Teaching point: Meticulous anamnesis and a high index of suspicion is needed for the diagnosis of Lyme arthritis.
A 26-year-old man presented with acute knee pain for several days. He mentioned a similar period of knee pain last year since he started walking more intensively. Clinical examination revealed swelling of the knee. Routine magnetic resonance imaging (MRI) to exclude internal derangement revealed a large joint effusion. Follow-up MRI four months later showed a persistent joint effusion with diffuse enhancement and thickening of the synovium (Figure 1, arrow), enlarged lymph nodes in the popliteal fossa (Figure 2, arrow) and enhancement of the soleus muscle (Figure 3, arrow). Additional anamnesis revealed a history of serologically confirmed Lyme disease. The combination of synovitis, lymphadenopathy in the popliteal fossa, and serology led to the diagnosis of Lyme mono-arthritis.
Lyme disease is a multisystemic disease caused by Borrellia burgdorferi and is the most common vector-borne illness transmitted by the bite of ticks. The estimated prevalence is around 100–130 per 100,000 in Europe and 20–100 per 100,000 in the United States. Around 80% of cases are reported between May and August. The highest incidence is seen in children between 5–9 years old .

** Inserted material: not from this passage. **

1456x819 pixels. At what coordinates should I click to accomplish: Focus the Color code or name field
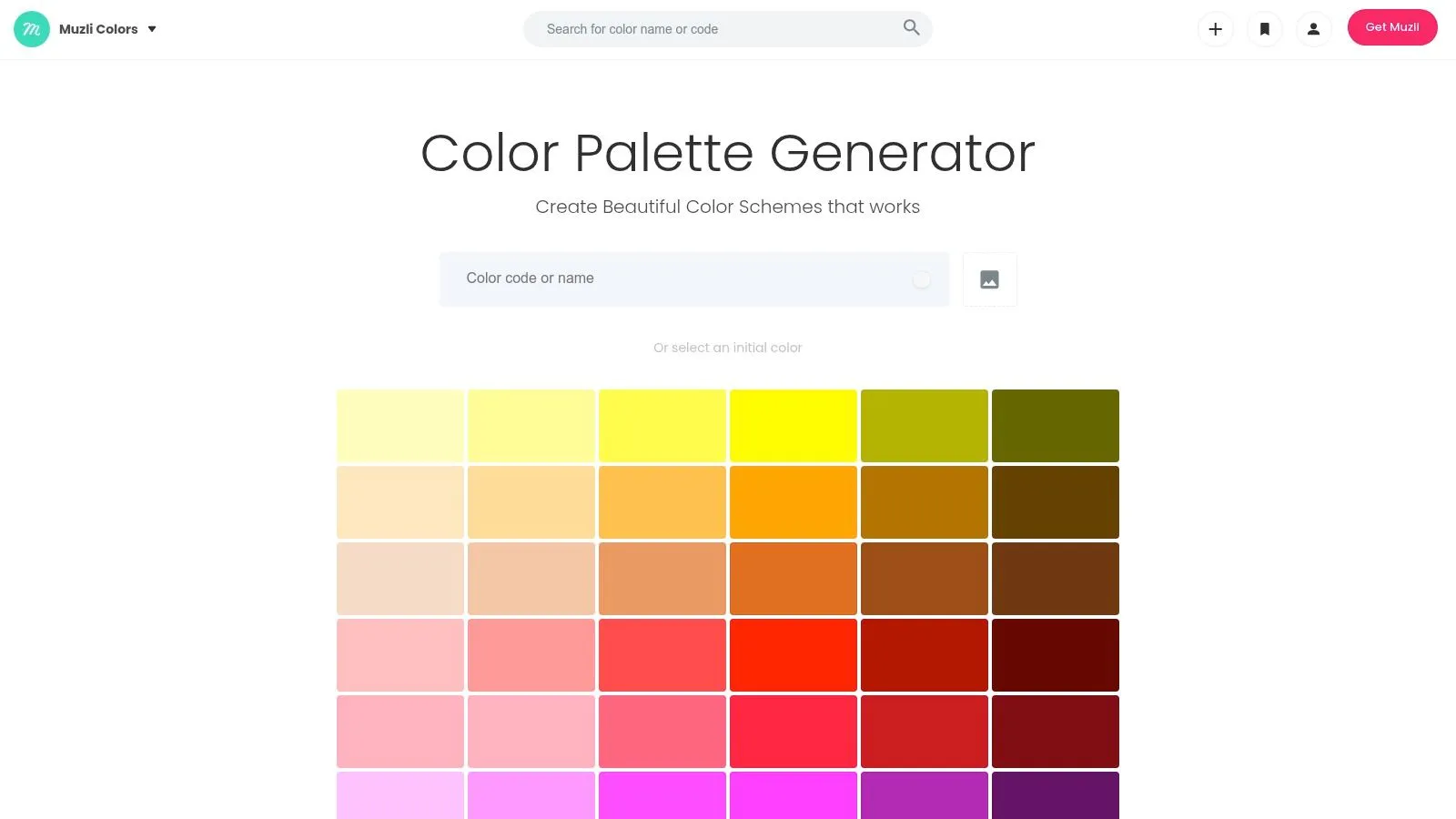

The disease has three different stages with possible overlaps. Stage 1 (2–30 days) presents with flu-like symptoms and skin lesion. Stage 2 (1–4 months) consists of cardiac and neurologic symptoms. Stage 3 (several years) comes with arthritic and chronic neurologic symptoms.
Mono- and oligoarthritis is one of the most common manifestations, mostly affecting the knee, although the hip, ankle, elbow, and wrist may be affected . Symptoms include fever, joint pain, and elevated acute phase reactants, similar to acute septic arthritis.
On MRI, Lyme arthritis, acute septic arthritis, and inflammatory arthritis may reveal joint effusion and synovial hypertrophy with hyperemia. There are three possible characteristics on MRI that could help to differentiate between Lyme or acute septic arthritis. The presence of lymphadenopathy in the popliteal fossa and myositis favor the diagnosis of Lyme arthritis. Subcutaneous edema on the other hand favors the diagnosis of septic arthritis;  however, it can be seen in patients with Lyme arthritis who underwent arthroscopy before imaging.
The final diagnosis of Lyme disease is based on specific serologic examination which may take up weeks. The treatment consists of an antibiotic course of four weeks.
Due to the similar clinical and laboratory presentation and radiological overlap between Lyme disease and acute septic arthritis, the diagnosis can be very challenging. Early differentiation should be made as there is an important therapeutic implication . For this reason, we would like the emphasize the importance of a detailed anamnesis and clinical history to suggest the diagnosis in combination with imaging.
The authors have no competing interests to declare.